By Vijay Govindarajan
The Three Box framework—managing in the present (Box 1), past (Box 2), and future (Box 3)—has been a pivotal tool for organizations that need to understand how to respond to the challenges of the future. One of the many advantages of the framework is that it works equally well on a personal level. Many company and nonprofit leaders have told me over the years they have found it equally valuable in managing their careers. This usefulness may be especially true in the world of professional sports.
Professional athletes, more than most other professionals, truly live in the moment and they often fail to prepare for what comes next. For Los Angeles Lakers superstar Kobe Bryant, it is one game at a time, one defensive stop, one fabulous pass, one clutch shot. For tennis legend Roger Federer, it is one major tournament win at a time, one match, one set, one game, one serve, one devastating backspin drop shot just over the net or well-placed passing shot that barely ticks the line.

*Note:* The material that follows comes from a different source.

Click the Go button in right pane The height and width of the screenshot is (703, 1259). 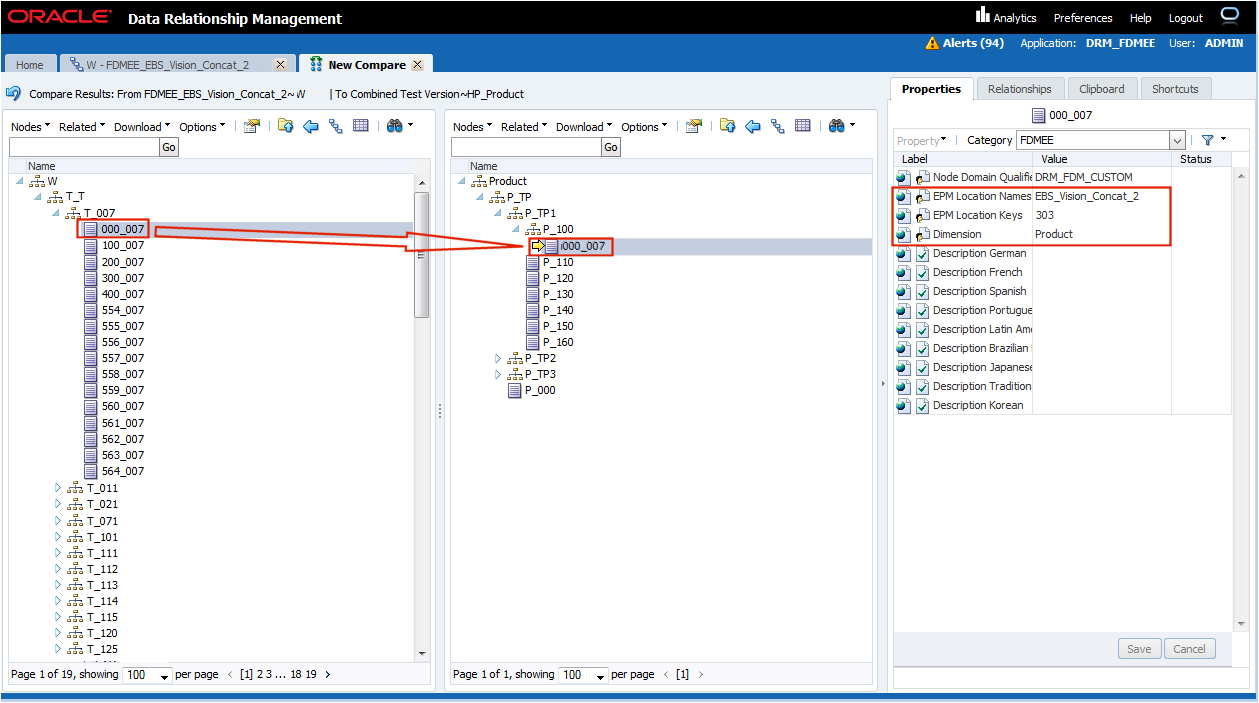(610, 147)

The moments accumulate quickly. Most top athletes’ careers seldom reach or exceed 20 years. (In especially injurious sports, such as football, they are lucky to reach 10.) And the end often comes as a surprise—the terms of departure controlled by others, the realization of declining skills suppressed to the point of embarrassment. For both Bryant and Federer, the seasons have added up to celebrated careers. But Bryant has been plagued by injury the past couple of seasons; his range as a shooter has declined a bit. In Federer’s case, younger talents like Novak Djokovic have come along to challenge his preeminence, although he still makes it into the late rounds of most of the tournaments he enters.
It takes exceptional discipline for a top-flight professional athlete to anticipate and plan for the end. The daily work of Box 1 (Present) for an athlete—the continuous training and practice, the increasing effort required to stay sharp—is so demanding that it leaves little time to focus on the Box 3 (Future) work of developing a post-career career. That is why it was so unusual for Kobe Bryant to announce that the 2015–16 season would be his last and that there were pursuits other than basketball that had attracted his attention. Perhaps he had learned from the good example of Yankee closer Mariano Rivera, a Hall of Famer who announced the end of his career well ahead of time, at a point when he was healthy and still performing at the top of his game.
Both Bryant and Federer will have many options when their playing days are done. The likelier options will build on their celebrity status, enticing each to stay within the orbit of his respective sport. Like many before them—including Hall of Fame catcher Tim McCarver and tennis great John McEnroe—Bryant and Federer could become broadcast commentators. Or Bryant might decide he’d like to manage a team, and Federer could become a coach and mentor to young up-and-coming players. More interesting would be a less linear future career choice, one that blends the timeless (affiliation with a sport) with the timely (an unexpected new career). For example, Federer might become a sports agent. Together with his longtime agent, Federer already has started a management firm, Team8, that includes his former rival Juan Martín del Potro as a client. Bryant might become an entrepreneur and, like former Lakers star Magic Johnson, lead a syndicate that buys a sports franchise.
The existential question that bedevils most retiring athletes is this: What comes after the glory? That’s easy to ask but hard to answer. Sadly, very few former players manage to find good solutions, facing “retirement” at an age when the careers of professionals in other fields are just entering their prime. To gear down from peak adoration and surging adrenalin is a challenge for any long-tenured pro athlete. But there is reason to think that both Bryant and Federer will make interesting Box 3 choices.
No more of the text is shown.